Published: 01 Feb 2023, Last Modified: 13 Feb 2023Submitted to ICLR 2023Readers: Everyone
Keywords: Decentralized Optimization, Non-Convex Stochastic Optimization, Momentum Acceleration
TL;DR: In this work, we propose Momentum Tracking, which is the method with momentum acceleration whose convergence rate is proved to be independent of the data-heterogeneity.
Abstract: SGD with momentum acceleration is one of the key components for improving the performance of neural networks. For decentralized learning, a straightforward approach using momentum acceleration is Distributed SGD (DSGD) with momentum acceleration (DSGDm).

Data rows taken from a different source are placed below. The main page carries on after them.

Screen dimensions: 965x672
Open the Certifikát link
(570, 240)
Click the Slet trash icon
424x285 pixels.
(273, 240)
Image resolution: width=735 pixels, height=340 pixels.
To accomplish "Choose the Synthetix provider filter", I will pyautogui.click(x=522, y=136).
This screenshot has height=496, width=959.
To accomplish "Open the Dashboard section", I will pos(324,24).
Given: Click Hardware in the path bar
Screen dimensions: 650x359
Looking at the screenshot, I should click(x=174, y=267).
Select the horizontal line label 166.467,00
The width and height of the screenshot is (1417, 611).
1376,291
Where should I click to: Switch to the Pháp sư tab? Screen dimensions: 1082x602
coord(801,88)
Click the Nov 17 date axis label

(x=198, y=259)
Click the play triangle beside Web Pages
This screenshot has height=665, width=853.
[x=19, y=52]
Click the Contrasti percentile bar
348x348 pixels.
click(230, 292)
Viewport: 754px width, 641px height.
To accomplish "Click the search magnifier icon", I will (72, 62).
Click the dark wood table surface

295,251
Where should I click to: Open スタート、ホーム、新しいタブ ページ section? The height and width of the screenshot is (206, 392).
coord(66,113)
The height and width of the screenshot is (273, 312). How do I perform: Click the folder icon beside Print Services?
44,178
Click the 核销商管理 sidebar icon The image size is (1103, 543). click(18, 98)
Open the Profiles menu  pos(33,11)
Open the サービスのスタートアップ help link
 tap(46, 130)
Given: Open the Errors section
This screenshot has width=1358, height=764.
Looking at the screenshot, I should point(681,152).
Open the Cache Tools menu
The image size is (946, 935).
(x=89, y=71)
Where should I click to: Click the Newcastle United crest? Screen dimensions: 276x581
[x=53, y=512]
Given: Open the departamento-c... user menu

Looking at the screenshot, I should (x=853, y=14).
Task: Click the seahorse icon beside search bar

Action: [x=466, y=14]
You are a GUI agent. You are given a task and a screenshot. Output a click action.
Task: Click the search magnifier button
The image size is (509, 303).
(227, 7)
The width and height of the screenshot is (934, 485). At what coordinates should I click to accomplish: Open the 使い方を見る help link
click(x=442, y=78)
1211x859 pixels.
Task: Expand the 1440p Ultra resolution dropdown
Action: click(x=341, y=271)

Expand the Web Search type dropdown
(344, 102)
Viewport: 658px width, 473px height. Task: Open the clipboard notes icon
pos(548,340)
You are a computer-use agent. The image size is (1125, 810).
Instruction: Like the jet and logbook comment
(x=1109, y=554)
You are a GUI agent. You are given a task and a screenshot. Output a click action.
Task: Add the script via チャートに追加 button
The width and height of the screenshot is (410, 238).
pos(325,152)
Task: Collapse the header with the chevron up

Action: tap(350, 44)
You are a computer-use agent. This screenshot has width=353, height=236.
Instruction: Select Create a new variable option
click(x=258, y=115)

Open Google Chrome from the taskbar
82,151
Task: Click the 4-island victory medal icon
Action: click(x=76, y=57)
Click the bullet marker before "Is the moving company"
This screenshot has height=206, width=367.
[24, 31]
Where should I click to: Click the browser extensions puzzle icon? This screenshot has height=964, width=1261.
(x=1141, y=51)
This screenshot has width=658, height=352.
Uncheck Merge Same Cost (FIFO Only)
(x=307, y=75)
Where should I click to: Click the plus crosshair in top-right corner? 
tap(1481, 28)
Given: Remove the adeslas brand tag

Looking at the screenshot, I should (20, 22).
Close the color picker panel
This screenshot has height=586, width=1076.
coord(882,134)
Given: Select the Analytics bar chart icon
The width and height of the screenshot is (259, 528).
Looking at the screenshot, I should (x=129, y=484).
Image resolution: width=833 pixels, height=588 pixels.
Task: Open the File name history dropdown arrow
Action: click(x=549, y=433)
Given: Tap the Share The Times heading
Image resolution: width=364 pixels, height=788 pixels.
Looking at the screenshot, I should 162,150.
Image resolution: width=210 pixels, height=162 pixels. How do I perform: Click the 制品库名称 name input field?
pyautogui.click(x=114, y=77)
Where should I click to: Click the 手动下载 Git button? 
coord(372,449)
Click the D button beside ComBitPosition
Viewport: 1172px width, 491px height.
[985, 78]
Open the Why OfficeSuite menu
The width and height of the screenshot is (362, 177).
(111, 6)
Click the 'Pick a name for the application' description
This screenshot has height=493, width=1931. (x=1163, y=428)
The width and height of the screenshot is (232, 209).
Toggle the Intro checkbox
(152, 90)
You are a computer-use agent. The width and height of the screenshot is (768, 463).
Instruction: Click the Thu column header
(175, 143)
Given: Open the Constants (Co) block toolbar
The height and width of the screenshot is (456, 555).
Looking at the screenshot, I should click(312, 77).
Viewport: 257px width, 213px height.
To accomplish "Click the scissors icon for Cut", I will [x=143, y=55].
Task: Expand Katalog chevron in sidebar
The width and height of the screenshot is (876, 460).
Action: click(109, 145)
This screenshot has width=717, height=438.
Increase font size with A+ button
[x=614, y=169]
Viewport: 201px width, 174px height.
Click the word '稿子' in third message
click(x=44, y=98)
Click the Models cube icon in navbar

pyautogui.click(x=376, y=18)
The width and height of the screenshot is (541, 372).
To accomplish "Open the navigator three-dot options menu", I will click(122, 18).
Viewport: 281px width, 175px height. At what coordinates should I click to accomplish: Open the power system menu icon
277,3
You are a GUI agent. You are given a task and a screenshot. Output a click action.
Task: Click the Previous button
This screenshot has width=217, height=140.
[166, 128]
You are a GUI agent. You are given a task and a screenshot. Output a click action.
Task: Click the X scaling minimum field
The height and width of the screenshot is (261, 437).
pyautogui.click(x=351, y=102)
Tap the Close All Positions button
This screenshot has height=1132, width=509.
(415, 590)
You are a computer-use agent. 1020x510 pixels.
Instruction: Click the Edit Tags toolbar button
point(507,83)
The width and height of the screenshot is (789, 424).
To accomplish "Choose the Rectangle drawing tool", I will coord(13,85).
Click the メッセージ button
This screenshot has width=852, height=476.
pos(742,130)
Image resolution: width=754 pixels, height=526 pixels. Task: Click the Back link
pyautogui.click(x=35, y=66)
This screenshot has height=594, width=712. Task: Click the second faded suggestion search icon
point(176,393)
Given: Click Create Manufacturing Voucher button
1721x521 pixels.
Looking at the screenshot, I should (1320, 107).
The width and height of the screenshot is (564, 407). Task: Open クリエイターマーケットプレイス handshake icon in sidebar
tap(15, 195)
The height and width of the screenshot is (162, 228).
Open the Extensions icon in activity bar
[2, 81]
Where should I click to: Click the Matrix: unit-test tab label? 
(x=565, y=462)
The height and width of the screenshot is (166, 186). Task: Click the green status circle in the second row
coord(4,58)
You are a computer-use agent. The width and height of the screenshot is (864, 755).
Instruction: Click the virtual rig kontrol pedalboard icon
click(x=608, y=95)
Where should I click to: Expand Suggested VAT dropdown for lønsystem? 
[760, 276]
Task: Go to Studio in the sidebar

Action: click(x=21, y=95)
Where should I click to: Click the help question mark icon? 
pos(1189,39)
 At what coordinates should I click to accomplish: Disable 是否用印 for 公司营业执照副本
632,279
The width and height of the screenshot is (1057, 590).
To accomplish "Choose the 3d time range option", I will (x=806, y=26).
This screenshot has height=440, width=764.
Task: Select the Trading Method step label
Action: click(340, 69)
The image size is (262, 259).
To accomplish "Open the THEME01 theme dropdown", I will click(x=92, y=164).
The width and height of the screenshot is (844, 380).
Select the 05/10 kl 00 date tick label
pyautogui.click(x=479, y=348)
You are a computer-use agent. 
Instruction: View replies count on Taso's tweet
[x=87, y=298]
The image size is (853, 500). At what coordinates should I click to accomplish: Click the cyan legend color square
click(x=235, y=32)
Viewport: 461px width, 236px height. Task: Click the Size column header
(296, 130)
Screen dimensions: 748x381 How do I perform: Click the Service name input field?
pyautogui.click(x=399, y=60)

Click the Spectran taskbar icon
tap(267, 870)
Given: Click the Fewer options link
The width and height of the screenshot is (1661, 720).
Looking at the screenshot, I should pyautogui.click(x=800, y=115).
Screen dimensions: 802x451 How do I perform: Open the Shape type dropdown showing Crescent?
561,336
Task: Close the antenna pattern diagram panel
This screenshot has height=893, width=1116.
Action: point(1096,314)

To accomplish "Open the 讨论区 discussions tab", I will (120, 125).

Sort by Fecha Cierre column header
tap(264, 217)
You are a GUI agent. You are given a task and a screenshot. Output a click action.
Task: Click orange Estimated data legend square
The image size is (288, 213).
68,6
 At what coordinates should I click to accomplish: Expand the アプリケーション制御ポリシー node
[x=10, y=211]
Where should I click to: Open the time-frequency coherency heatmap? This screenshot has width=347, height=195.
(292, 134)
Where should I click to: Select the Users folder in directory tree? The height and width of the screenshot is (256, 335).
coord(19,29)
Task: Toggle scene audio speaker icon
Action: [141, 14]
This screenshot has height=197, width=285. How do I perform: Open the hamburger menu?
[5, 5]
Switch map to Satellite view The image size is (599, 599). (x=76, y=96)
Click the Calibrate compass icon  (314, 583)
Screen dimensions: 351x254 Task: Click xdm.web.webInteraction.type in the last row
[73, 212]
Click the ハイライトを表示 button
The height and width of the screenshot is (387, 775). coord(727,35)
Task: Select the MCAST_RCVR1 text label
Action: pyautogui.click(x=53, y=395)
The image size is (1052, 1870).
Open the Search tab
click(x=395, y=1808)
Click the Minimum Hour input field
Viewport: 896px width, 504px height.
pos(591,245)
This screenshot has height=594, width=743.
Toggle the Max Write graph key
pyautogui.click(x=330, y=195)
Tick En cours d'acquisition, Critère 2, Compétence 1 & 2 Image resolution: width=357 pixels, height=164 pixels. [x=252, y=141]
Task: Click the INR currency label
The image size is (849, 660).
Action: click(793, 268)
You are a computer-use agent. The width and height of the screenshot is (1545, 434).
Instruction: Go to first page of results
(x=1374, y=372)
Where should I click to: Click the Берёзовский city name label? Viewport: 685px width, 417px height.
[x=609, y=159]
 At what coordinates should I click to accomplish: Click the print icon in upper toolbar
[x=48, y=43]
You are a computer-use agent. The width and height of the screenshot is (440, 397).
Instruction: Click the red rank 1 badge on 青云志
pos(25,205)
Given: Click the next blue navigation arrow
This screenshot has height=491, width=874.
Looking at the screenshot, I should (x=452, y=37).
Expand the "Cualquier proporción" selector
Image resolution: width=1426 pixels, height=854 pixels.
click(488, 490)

However, DSGDm performs worse than DSGD when the data distributions are statistically heterogeneous. Recently, several studies have addressed this issue and proposed methods with momentum acceleration that are more robust to data heterogeneity than DSGDm, although their convergence rates remain dependent on data heterogeneity and decrease when the data distributions are heterogeneous. In this study, we propose Momentum Tracking, which is a method with momentum acceleration whose convergence rate is proven to be independent of data heterogeneity. More specifically, we analyze the convergence rate of Momentum Tracking in the standard deep learning setting, where the objective function is non-convex and the stochastic gradient is used. Then, we identify that it is independent of data heterogeneity for any momentum coefficient $\beta \in [0, 1)$. Through image classification tasks, we demonstrate that Momentum Tracking is more robust to data heterogeneity than the existing decentralized learning methods with momentum acceleration and can consistently outperform these existing methods when the data distributions are heterogeneous.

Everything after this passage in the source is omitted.